These consequences are unfortunate, but they are not consequential enough to warrant undertaking what would essentially be a social experiment with unknown results in an institution responsible for protecting our lives and the lives of countless others throughout the world..

What many liberals and gay activists are overlooking here, either willingly or out of ignorance, is that while the enlightened among us, including many who are in favor of “Don’t Ask Don’t Tell”, harbor no ill will towards homosexuals, there are still people in our society who do. There are still those who are incredibly uncomfortable with the idea of homosexuality, viewing its practice not only antithetical to the laws of God, but also to the laws of nature. The gay movement has itself made the argument that these views and those who would act on them in a violent or other wise hostile way towards homosexuals are still so prevalent in our society that special legislation is necessary in order to protect gays and lesbians from these people in the form of Hate Crimes laws. Yet, at the same time, they seem to brush aside the fact that individuals with views such as these could exist in army barracks and fox holes.

You cannot change an individual’s heart or mindset by way of legislation, however well meaning. To this fact the gay lobby and other liberals reply “So what?” They assume that if ignorance and bigotry are present, the target of such hateful views will undoubtedly be strong enough to ignore it and the commanding officers will put a quick stop to any unfair practices or rhetoric aimed at the openly gay soldier. The only problem is that no one can guarantee this. Nor can one guarantee an absence of violence or abusive speech from intolerant soldiers towards gay service members. In fact, I’m guessing that problems will arise and will become public knowledge since the American media has an insatiable appetite for stories involving both gays and military matters. The exposure of these internal issues will embarrass both the military and the nation as a whole as well as those who fought so hard to have “Don’t Ask, Don’t Tell” repealed, and who told us that no harm would come from lifting the ban.

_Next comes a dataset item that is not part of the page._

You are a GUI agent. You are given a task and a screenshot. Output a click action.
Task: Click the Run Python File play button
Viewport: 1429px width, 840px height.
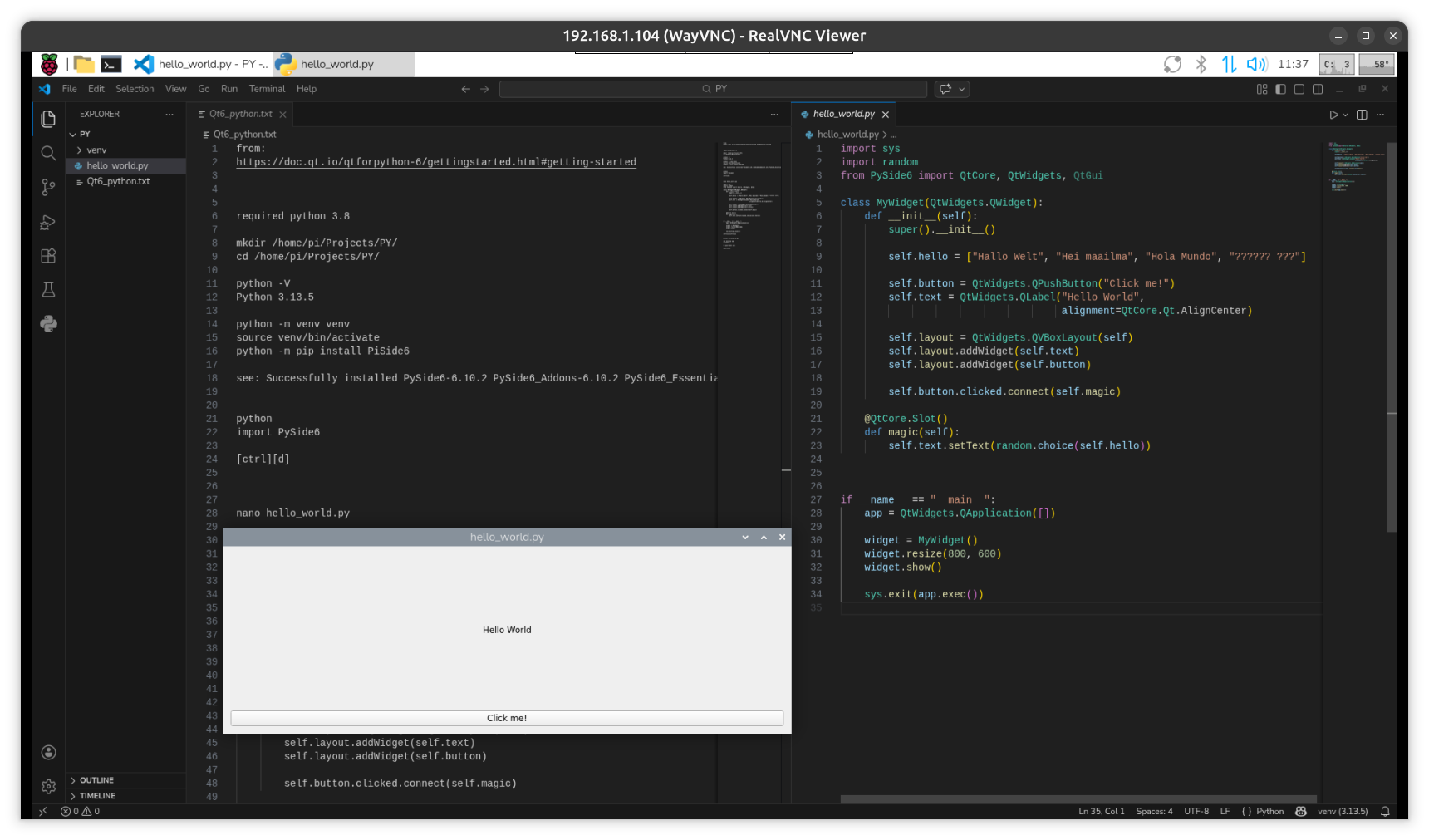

Our military is the envy of the world and keeping it that way requires that the men and women who serve in it work together as a unit. Maintaining morale and preventing dissension and infighting in the ranks is essential to maintaining the well-oiled military machine, especially during a time of war. Until everyone is as accepting of those with different sexual preferences as this author, there is far too much risk in pursuing this policy under the banner of social justice.

Unlike many on the left, I trust the military establishment. When our generals make a claim or raise a concern, I take it very seriously. These are not politicians. They are not individuals who are pandering or scrounging for votes. They have no reason to lie or mislead us, nor do I believe that the 60% of active military members who are opposed to repealing “Don’t Ask Don’t Tell”, are anti-gay. That’s why, when a significant number of generals and other military personnel express deep concern about the prospect of overturning the law, I am going to give them the benefit of the doubt. I can only assume that they have a far better understanding of internal military affairs than gay activists or liberal politicians and I for one am not about to undermine their views by way of legislation until an overwhelming majority of them are confident that overturning “Don’t Ask Don’t Tell” would not have any negative impact whatsoever on the day to day internal workings of our military or the public’s perception thereof.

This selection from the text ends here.